Kollegah und Farid Bang: Bertelsmann beendet die Kooperation

Das Internationale Auschwitz Komitee hat die empörten und solidarischen Reaktionen nach dem Echo-Preis für die Rapper Kollegah und Farid Bang begrüßt. Er selbst hätten den Preis den beiden Rappern vor die Füsse geworfen, so der 59-Jährige. "Diese Entscheidung war ein Fehler". Hat die schöne Helene Angst, ihre Preise abzugeben?

Fischer findet deutliche Worte in Richtung der Echo-Veranstalter, die sie dafür verurteilt, "gewaltverherrlichenden, antisemitischen, homophoben und frauenverachtenden Texten ein Podium geboten" zu haben.

Denn auf dem Album verhöhnten die Rapper nicht nur durch Liedzeilen wie "Mein Körper definierter als von Auschwitzinsassen" die Opfer des Holocaust, so Losem. Die BMG sei komplett gegen Antisemitismus eingestellt, ebenso ihre Künstler und Angestellten.

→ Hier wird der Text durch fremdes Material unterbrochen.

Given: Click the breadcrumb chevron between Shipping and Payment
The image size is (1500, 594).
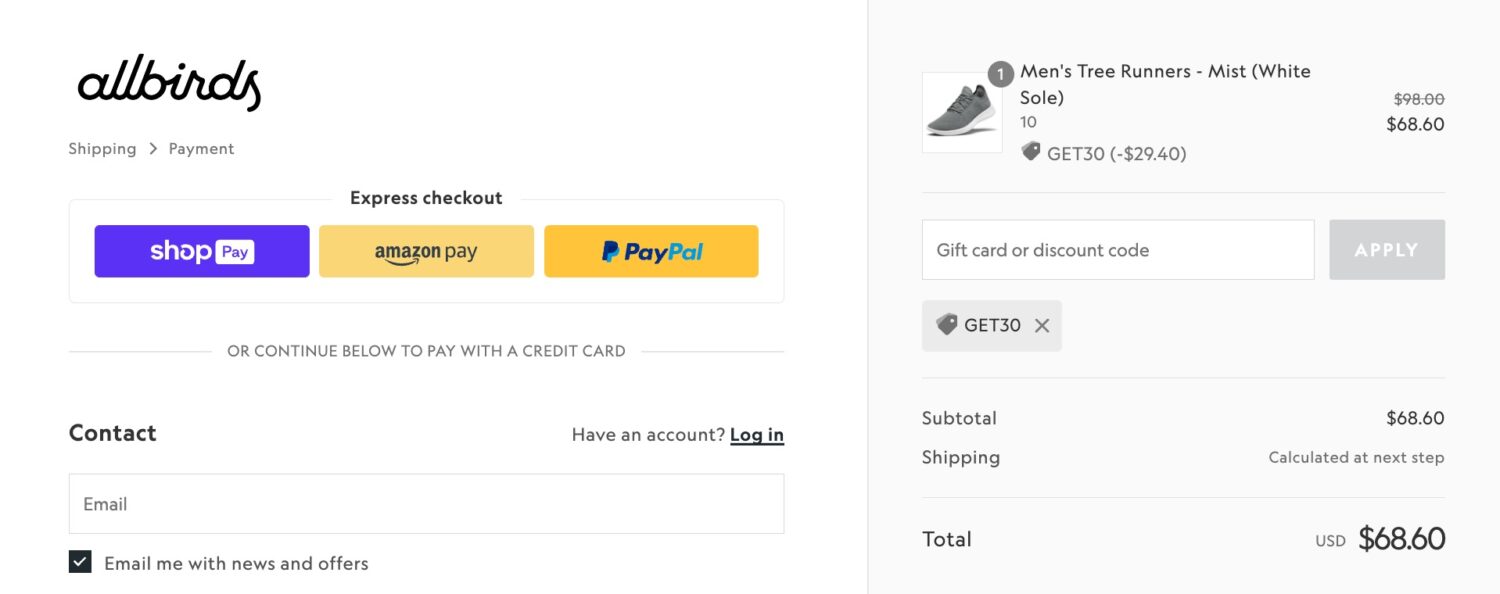Looking at the screenshot, I should coord(153,148).
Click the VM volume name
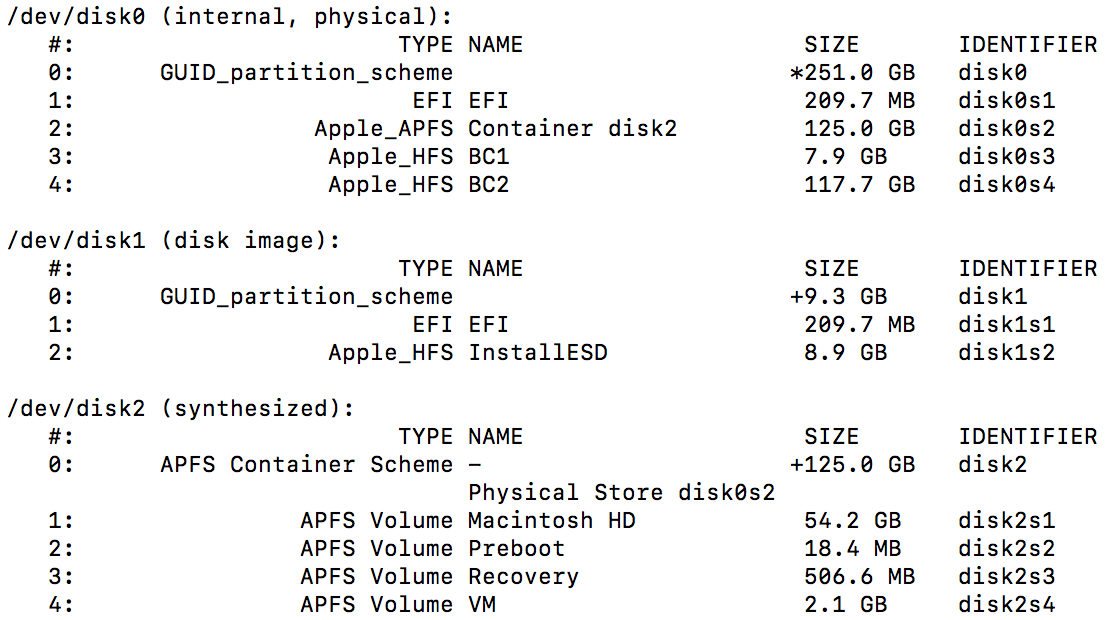 click(x=481, y=604)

Nach Bassist und Beatles-Weggefährte Klaus Voorman und Altmeister Marius Müller-Westernhagen hatten bereits diverse Preisträger des Echo-Klassik ihre Trophäen aus Protest zurückgegeben.

Sein "Echo" habe einen Ehrenplatz in seinem Wohnzimmer gehabt und er sei stolz auf ihn gewesen. "Er appelliert jedoch an alle bisher Ausgezeichneten sowie die für die Durchführung und mediale Verbreitung Verantwortlichen, im Sinne der Förderung von Klassischer Musik und Jazz diese bewährten Echos beizubehalten". "Jetzt lassen wir die Aktivitäten ruhen, um die Haltung beider Parteien zu besprechen", sagte Vorstandschef Hartwig Masuch am Donnerstag der Frankfurter Allgemeinen Zeitung. (Westernhagen)

"Nachdem solch ein Preis nun im Jahr 2018 auch Verfassern von widerwärtigen antisemitischen Schmähtexten verliehen und noch dazu vom 'Ethikrat' Ihres Verbandes bedenkenlos freigegeben wurde, würden wir es als Schande empfinden, weiterhin diesen Preis in unseren Händen zu halten" (Enoch zu Guttenberg, Dirigent)"
Antisemitischen Parolen eine solche Plattform und Auszeichnungen zu geben, ist unerträglich". "Gemeinsam mit sachverständigen Organisationen sollen Projekte zur Bekämpfung der besorgniserregenden Entwicklung an Schulen ausgesucht werden", heisst es in einer Pressemitteilung. Der Schwerpunkt solle dabei auf Projekten in der Hauptstadt liegen.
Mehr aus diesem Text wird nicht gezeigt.